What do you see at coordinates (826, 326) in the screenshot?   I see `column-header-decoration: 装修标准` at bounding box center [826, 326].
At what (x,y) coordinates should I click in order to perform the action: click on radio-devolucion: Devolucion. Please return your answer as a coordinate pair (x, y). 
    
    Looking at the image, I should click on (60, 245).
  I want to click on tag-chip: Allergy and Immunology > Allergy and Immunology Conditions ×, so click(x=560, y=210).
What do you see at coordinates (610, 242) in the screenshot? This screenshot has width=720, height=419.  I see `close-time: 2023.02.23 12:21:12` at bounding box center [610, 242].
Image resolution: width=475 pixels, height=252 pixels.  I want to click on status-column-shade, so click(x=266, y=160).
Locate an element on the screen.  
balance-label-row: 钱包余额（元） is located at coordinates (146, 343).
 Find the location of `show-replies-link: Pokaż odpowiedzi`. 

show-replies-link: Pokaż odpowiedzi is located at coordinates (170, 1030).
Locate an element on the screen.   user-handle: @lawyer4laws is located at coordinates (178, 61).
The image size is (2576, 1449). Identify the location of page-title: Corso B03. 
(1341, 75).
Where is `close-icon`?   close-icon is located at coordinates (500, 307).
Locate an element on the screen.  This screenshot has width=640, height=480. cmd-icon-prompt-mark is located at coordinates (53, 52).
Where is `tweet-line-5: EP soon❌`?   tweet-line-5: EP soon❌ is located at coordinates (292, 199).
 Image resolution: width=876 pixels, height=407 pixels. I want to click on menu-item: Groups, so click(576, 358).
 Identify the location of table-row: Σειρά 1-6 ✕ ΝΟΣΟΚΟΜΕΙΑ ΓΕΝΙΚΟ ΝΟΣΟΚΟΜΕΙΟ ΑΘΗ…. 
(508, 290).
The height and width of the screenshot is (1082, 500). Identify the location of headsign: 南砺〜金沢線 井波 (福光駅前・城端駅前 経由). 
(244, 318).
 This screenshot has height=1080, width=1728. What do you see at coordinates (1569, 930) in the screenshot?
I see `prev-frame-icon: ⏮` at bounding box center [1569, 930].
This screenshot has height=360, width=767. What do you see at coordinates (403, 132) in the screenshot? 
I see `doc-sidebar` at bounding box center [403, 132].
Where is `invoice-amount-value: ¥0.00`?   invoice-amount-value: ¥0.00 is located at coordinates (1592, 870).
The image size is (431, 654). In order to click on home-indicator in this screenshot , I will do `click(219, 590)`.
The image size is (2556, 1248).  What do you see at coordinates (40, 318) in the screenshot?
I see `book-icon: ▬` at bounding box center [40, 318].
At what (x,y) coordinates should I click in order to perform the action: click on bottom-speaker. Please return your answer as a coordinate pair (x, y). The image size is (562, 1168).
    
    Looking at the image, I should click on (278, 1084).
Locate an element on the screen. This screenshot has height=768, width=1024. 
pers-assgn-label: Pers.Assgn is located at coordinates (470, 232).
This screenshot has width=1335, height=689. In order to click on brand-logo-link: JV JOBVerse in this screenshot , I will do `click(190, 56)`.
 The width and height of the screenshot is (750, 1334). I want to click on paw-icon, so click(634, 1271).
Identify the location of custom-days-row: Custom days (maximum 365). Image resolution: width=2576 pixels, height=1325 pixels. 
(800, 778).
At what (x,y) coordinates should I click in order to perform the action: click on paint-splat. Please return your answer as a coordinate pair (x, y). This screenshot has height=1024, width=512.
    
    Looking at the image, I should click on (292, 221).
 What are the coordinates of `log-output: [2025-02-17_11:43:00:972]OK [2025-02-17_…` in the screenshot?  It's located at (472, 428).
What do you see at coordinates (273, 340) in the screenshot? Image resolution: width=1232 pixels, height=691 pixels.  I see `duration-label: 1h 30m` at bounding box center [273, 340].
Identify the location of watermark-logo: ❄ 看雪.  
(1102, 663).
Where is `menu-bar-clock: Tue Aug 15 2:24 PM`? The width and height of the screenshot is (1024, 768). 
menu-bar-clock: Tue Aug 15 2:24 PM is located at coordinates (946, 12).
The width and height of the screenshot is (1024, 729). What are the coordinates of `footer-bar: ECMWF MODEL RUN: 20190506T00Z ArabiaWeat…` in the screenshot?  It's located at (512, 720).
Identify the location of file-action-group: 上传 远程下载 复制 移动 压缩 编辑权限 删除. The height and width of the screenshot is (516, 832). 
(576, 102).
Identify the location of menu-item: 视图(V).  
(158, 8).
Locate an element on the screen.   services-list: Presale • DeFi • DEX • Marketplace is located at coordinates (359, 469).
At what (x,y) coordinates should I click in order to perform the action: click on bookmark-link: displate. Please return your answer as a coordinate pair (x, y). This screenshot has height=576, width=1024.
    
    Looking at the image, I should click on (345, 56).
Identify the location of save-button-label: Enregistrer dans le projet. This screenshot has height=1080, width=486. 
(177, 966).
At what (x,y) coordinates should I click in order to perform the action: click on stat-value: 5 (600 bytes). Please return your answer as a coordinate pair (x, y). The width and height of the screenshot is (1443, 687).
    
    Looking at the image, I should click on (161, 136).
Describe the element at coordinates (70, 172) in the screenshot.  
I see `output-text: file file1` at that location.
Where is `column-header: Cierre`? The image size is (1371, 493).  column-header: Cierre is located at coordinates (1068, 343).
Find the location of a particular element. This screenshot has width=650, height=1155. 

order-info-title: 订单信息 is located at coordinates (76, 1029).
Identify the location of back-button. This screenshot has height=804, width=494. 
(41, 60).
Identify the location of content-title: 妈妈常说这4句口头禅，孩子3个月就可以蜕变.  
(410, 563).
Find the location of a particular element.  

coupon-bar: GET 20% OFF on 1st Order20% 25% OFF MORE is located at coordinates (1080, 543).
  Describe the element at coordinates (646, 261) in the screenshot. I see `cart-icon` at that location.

──────

Update the data above by replacing the phrase "Identify the location of" with "Determine the position of" wherever it appears, and leave all other text unchanged.

What do you see at coordinates (826, 326) in the screenshot?   I see `column-header-decoration: 装修标准` at bounding box center [826, 326].
At what (x,y) coordinates should I click in order to perform the action: click on radio-devolucion: Devolucion. Please return your answer as a coordinate pair (x, y). 
    
    Looking at the image, I should click on (60, 245).
  I want to click on tag-chip: Allergy and Immunology > Allergy and Immunology Conditions ×, so click(x=560, y=210).
What do you see at coordinates (610, 242) in the screenshot? This screenshot has width=720, height=419.  I see `close-time: 2023.02.23 12:21:12` at bounding box center [610, 242].
Image resolution: width=475 pixels, height=252 pixels.  I want to click on status-column-shade, so click(x=266, y=160).
Locate an element on the screen.  
balance-label-row: 钱包余额（元） is located at coordinates (146, 343).
 Find the location of `show-replies-link: Pokaż odpowiedzi`. 

show-replies-link: Pokaż odpowiedzi is located at coordinates (170, 1030).
Locate an element on the screen.   user-handle: @lawyer4laws is located at coordinates (178, 61).
The image size is (2576, 1449). Determine the position of page-title: Corso B03. 
(1341, 75).
Where is `close-icon`?   close-icon is located at coordinates (500, 307).
Locate an element on the screen.  This screenshot has width=640, height=480. cmd-icon-prompt-mark is located at coordinates (53, 52).
Where is `tweet-line-5: EP soon❌`?   tweet-line-5: EP soon❌ is located at coordinates (292, 199).
 Image resolution: width=876 pixels, height=407 pixels. I want to click on menu-item: Groups, so click(576, 358).
 Determine the position of table-row: Σειρά 1-6 ✕ ΝΟΣΟΚΟΜΕΙΑ ΓΕΝΙΚΟ ΝΟΣΟΚΟΜΕΙΟ ΑΘΗ…. 
(508, 290).
The height and width of the screenshot is (1082, 500). Determine the position of headsign: 南砺〜金沢線 井波 (福光駅前・城端駅前 経由). 
(244, 318).
 This screenshot has height=1080, width=1728. What do you see at coordinates (1569, 930) in the screenshot?
I see `prev-frame-icon: ⏮` at bounding box center [1569, 930].
This screenshot has height=360, width=767. What do you see at coordinates (403, 132) in the screenshot? 
I see `doc-sidebar` at bounding box center [403, 132].
Where is `invoice-amount-value: ¥0.00`?   invoice-amount-value: ¥0.00 is located at coordinates (1592, 870).
The image size is (431, 654). In order to click on home-indicator in this screenshot , I will do `click(219, 590)`.
The image size is (2556, 1248).  What do you see at coordinates (40, 318) in the screenshot?
I see `book-icon: ▬` at bounding box center [40, 318].
At what (x,y) coordinates should I click in order to perform the action: click on bottom-speaker. Please return your answer as a coordinate pair (x, y). The image size is (562, 1168).
    
    Looking at the image, I should click on (278, 1084).
Locate an element on the screen. This screenshot has height=768, width=1024. 
pers-assgn-label: Pers.Assgn is located at coordinates (470, 232).
This screenshot has width=1335, height=689. In order to click on brand-logo-link: JV JOBVerse in this screenshot , I will do `click(190, 56)`.
 The width and height of the screenshot is (750, 1334). I want to click on paw-icon, so click(634, 1271).
Determine the position of custom-days-row: Custom days (maximum 365). Image resolution: width=2576 pixels, height=1325 pixels. 
(800, 778).
At what (x,y) coordinates should I click in order to perform the action: click on paint-splat. Please return your answer as a coordinate pair (x, y). This screenshot has height=1024, width=512.
    
    Looking at the image, I should click on (292, 221).
 What are the coordinates of `log-output: [2025-02-17_11:43:00:972]OK [2025-02-17_…` in the screenshot?  It's located at (472, 428).
What do you see at coordinates (273, 340) in the screenshot? Image resolution: width=1232 pixels, height=691 pixels.  I see `duration-label: 1h 30m` at bounding box center [273, 340].
Determine the position of watermark-logo: ❄ 看雪.  
(1102, 663).
Where is `menu-bar-clock: Tue Aug 15 2:24 PM`? The width and height of the screenshot is (1024, 768). 
menu-bar-clock: Tue Aug 15 2:24 PM is located at coordinates (946, 12).
The width and height of the screenshot is (1024, 729). What are the coordinates of `footer-bar: ECMWF MODEL RUN: 20190506T00Z ArabiaWeat…` in the screenshot?  It's located at (512, 720).
Determine the position of file-action-group: 上传 远程下载 复制 移动 压缩 编辑权限 删除. The height and width of the screenshot is (516, 832). 
(576, 102).
Determine the position of menu-item: 视图(V).  
(158, 8).
Locate an element on the screen.   services-list: Presale • DeFi • DEX • Marketplace is located at coordinates (359, 469).
At what (x,y) coordinates should I click in order to perform the action: click on bookmark-link: displate. Please return your answer as a coordinate pair (x, y). This screenshot has height=576, width=1024.
    
    Looking at the image, I should click on (345, 56).
Determine the position of save-button-label: Enregistrer dans le projet. This screenshot has height=1080, width=486. 
(177, 966).
At what (x,y) coordinates should I click in order to perform the action: click on stat-value: 5 (600 bytes). Please return your answer as a coordinate pair (x, y). The width and height of the screenshot is (1443, 687).
    
    Looking at the image, I should click on (161, 136).
Describe the element at coordinates (70, 172) in the screenshot.  
I see `output-text: file file1` at that location.
Where is `column-header: Cierre`? The image size is (1371, 493).  column-header: Cierre is located at coordinates (1068, 343).
Find the location of a particular element. This screenshot has width=650, height=1155. 

order-info-title: 订单信息 is located at coordinates (76, 1029).
Determine the position of back-button. This screenshot has height=804, width=494. 
(41, 60).
Determine the position of content-title: 妈妈常说这4句口头禅，孩子3个月就可以蜕变.  
(410, 563).
Find the location of a particular element.  

coupon-bar: GET 20% OFF on 1st Order20% 25% OFF MORE is located at coordinates (1080, 543).
  Describe the element at coordinates (646, 261) in the screenshot. I see `cart-icon` at that location.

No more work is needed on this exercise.